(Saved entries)
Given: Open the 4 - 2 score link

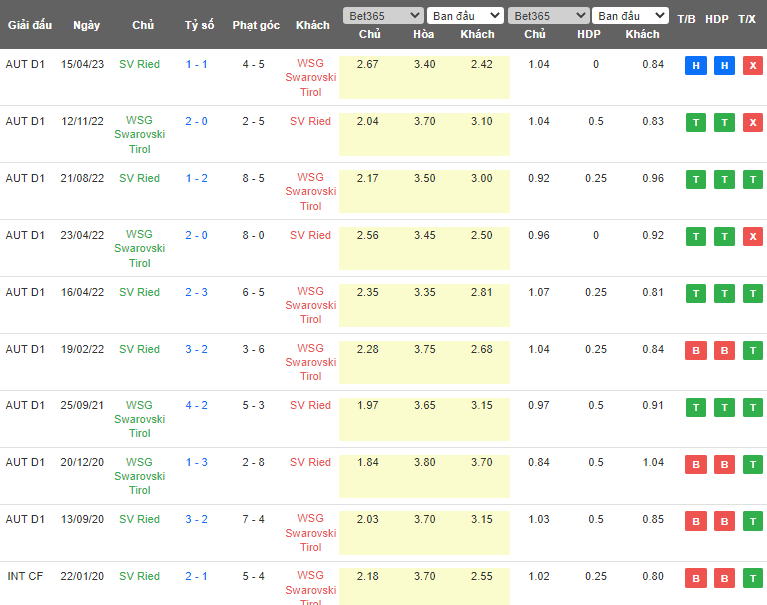Looking at the screenshot, I should click(196, 406).
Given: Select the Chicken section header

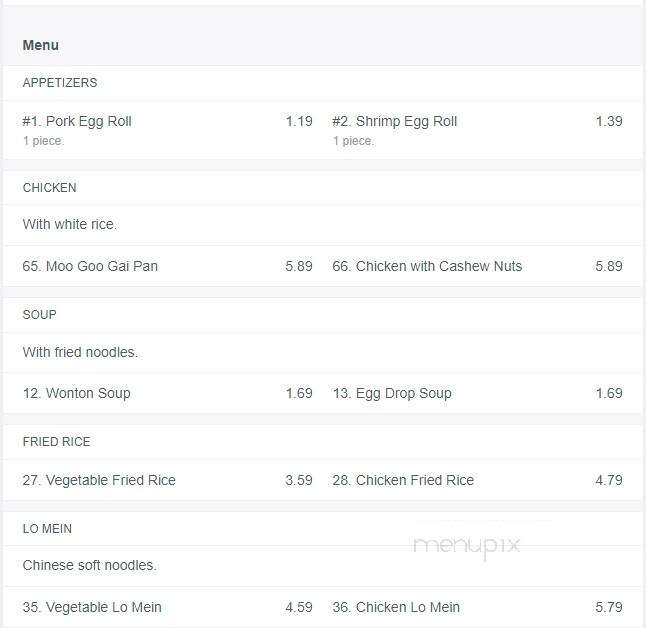Looking at the screenshot, I should pos(50,188).
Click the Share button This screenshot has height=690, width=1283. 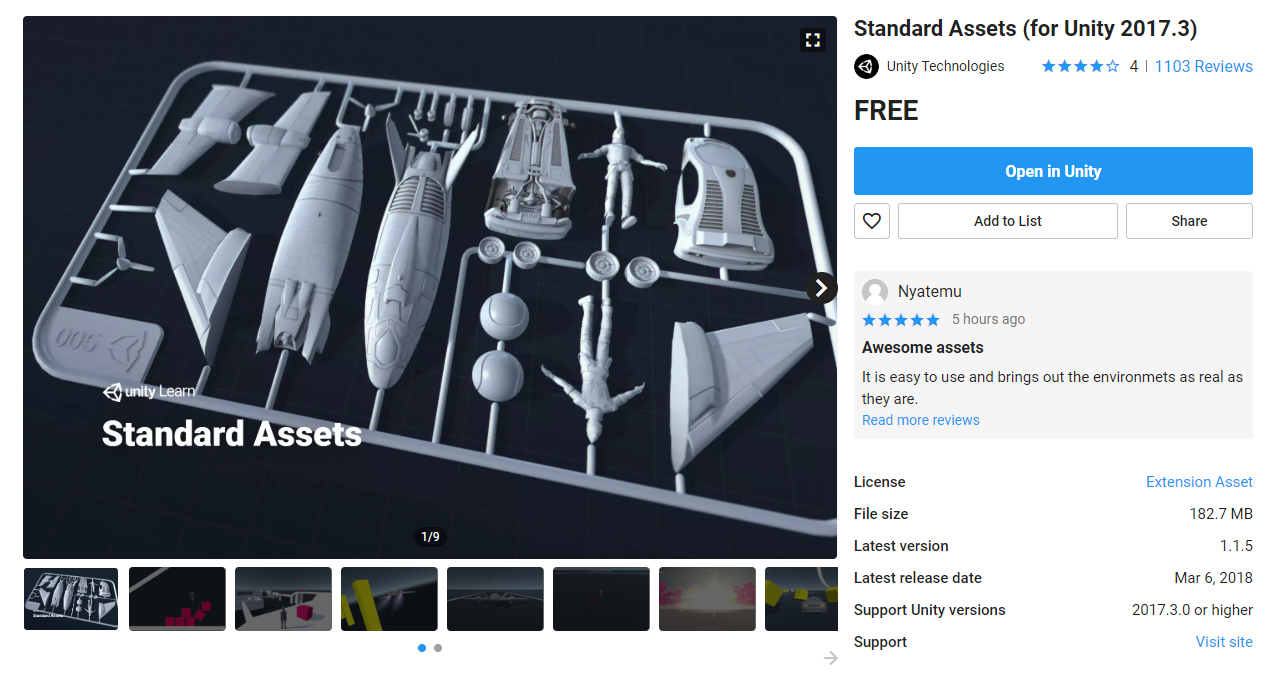pyautogui.click(x=1189, y=221)
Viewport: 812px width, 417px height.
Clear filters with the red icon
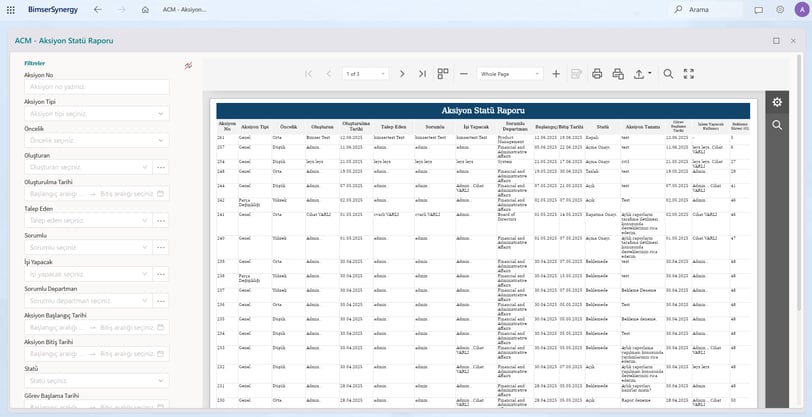pos(188,65)
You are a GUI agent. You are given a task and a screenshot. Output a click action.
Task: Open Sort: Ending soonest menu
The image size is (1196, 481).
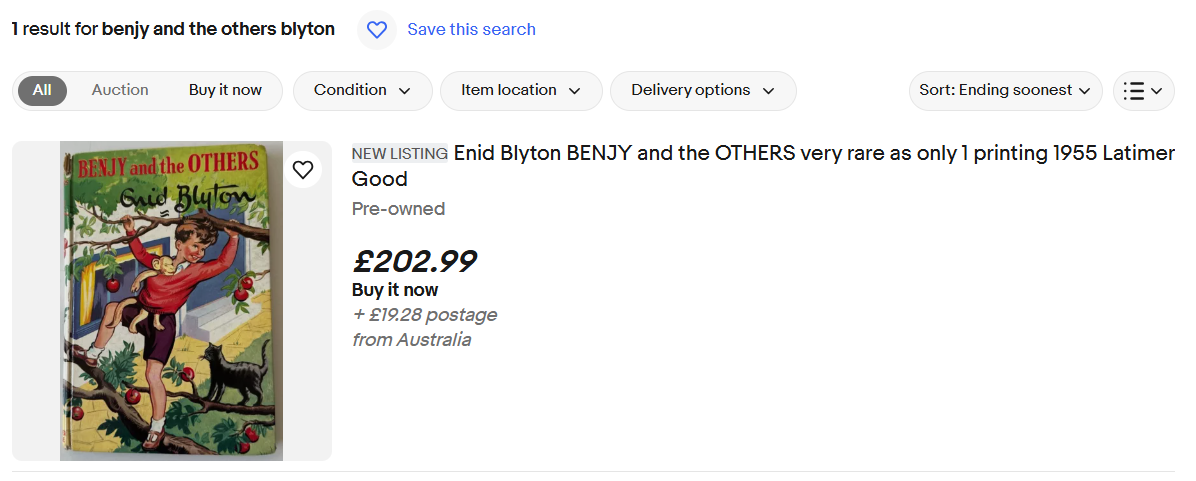[x=1005, y=90]
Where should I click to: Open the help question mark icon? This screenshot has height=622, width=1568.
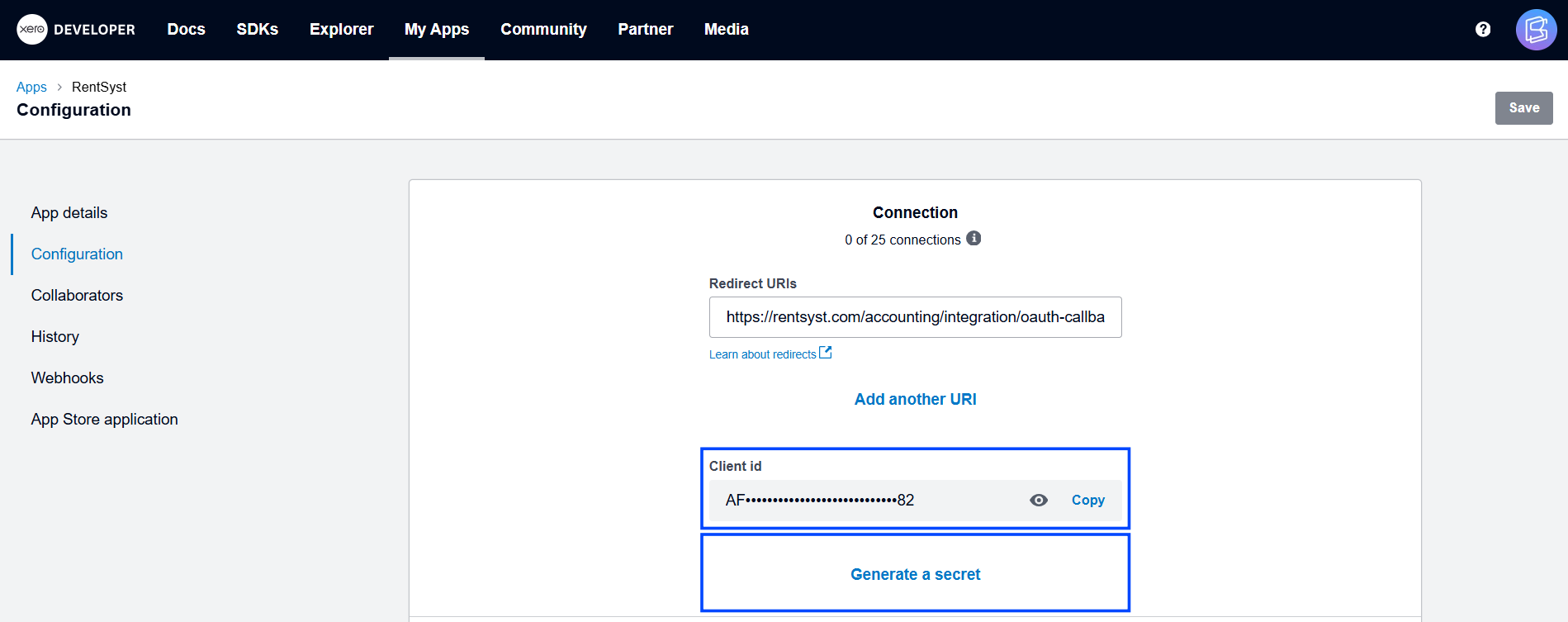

Work instruction: The lines from the one with "The image size is (1196, 481)." to the end of the data above should be retyped exactly, both ends included, and pictures are to be left out.

The completed task:
The image size is (1196, 481).
[x=1005, y=90]
Where should I click to: Open the help question mark icon? This screenshot has height=622, width=1568.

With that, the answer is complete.